*TEXT FOR ANALYSIS*
================

Holiday honouring relationships of siblings

Siblings Day is a holiday recognized in parts of the United States and Canada on April 10, and as Brothers and Sisters Day on May 31 in Europe. It honours the relationship of siblings of all ages. Unlike Mother's Day and Father's Day, it is not federally recognized in the United States, though the Siblings Day Foundation is working to change this. Since 1998, the governors of 49 states have officially issued proclamations to recognize Siblings Day in their state.

Siblings Day is also celebrated in India. The Hindu holiday of Raksha Bandhan, which is the oldest festival in this category, also celebrates the bond of brothers and sisters.

== History ==

Claudia Evart, a native New Yorker and resident of New York City, founded the Siblings Day Foundation (SDF) as a tax-exempt organization. Inspired by the loss of her siblings Alan (age 36) and Lisette (age 19) at a young age, she created the SDF with the aim of establishing a National Siblings Day to be celebrated annually on April 10, Lisette's birthday. The foundation achieved non-profit status in 1999.

Carolyn Maloney, then the U.S. representative for , officially saluted the holiday and introduced it into the official Congressional Record of the United States Congress on April 10, 1997; and in subsequent years 2001, 2005 and 2008.

================

*ENTRIES SHOWN*
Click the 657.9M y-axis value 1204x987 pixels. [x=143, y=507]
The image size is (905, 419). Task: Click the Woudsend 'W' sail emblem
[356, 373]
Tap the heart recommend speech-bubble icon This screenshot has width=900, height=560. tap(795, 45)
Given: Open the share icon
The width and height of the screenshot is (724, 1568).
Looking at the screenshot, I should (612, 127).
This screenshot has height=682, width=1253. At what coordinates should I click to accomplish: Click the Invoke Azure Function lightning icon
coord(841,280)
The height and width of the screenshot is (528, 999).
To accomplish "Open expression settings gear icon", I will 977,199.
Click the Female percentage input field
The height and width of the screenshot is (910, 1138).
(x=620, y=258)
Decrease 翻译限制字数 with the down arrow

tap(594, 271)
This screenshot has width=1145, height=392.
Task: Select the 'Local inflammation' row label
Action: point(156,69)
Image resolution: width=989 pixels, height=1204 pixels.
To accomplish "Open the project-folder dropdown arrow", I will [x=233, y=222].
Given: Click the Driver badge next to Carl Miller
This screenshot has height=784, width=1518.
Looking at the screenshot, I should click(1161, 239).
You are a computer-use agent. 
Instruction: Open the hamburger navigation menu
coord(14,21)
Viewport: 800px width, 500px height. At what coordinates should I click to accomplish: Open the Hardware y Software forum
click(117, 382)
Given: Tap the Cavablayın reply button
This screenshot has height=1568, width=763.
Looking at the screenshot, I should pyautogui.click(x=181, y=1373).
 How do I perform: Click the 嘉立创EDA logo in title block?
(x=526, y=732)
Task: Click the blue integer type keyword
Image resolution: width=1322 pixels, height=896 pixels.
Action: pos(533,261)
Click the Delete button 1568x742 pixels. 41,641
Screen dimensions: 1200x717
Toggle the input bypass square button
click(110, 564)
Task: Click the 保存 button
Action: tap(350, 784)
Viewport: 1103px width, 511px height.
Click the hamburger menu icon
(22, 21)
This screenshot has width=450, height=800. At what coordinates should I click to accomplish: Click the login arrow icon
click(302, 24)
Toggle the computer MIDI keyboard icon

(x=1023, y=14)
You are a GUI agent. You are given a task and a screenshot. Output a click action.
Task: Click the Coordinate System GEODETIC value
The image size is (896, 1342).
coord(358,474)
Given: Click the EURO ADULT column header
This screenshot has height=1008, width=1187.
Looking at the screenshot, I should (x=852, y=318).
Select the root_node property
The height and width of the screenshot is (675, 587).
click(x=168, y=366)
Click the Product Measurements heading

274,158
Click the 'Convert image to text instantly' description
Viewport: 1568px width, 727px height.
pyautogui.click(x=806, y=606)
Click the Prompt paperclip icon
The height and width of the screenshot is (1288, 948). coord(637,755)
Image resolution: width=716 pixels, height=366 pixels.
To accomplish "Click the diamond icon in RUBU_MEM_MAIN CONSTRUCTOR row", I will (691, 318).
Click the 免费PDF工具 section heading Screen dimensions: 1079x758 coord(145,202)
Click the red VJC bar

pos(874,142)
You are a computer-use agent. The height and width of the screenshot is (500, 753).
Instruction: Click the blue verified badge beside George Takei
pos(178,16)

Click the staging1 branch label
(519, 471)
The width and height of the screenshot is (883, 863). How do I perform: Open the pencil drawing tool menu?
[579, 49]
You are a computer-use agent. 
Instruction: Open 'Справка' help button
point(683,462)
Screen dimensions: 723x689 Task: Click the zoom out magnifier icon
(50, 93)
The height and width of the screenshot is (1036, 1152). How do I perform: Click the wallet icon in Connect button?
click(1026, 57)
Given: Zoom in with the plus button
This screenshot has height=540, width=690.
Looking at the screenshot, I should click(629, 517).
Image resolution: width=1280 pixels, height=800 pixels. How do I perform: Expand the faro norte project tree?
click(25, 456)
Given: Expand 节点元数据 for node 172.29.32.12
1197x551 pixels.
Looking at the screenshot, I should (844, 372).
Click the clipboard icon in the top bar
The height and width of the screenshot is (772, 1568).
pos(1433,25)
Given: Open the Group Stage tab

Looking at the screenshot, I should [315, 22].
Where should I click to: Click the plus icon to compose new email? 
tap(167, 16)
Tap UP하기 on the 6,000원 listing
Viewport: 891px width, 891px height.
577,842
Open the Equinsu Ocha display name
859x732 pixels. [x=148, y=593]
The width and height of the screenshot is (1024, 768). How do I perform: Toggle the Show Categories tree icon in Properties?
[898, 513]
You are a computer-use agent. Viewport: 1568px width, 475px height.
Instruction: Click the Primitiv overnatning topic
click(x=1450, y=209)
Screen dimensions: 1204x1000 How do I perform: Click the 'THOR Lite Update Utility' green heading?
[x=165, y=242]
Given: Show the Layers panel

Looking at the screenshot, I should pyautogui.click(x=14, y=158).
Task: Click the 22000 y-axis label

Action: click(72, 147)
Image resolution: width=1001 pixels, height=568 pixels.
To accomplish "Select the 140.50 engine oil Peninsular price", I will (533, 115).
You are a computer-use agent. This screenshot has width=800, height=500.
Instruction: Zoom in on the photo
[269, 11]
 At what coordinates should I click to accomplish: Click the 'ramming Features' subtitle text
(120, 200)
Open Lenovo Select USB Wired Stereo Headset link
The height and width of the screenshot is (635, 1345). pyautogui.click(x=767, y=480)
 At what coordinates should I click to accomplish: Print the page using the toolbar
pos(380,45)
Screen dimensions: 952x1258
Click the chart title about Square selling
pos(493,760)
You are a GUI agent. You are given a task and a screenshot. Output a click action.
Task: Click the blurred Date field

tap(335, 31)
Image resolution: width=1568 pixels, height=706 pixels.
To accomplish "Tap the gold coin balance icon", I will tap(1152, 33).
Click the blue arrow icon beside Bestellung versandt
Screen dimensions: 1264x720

================

*WHAT IS REQUIRED*
Please answer these questions from the text on Siblings Day:
(a) On what date is Brothers and Sisters Day observed in Europe?
(b) Whose birthday was chosen as the date for National Siblings Day?
(c) In what year did the Siblings Day Foundation achieve non-profit status?

*TASK RESPONSE*
(a) May 31
(b) Lisette's, the sibling of Claudia Evart
(c) 1999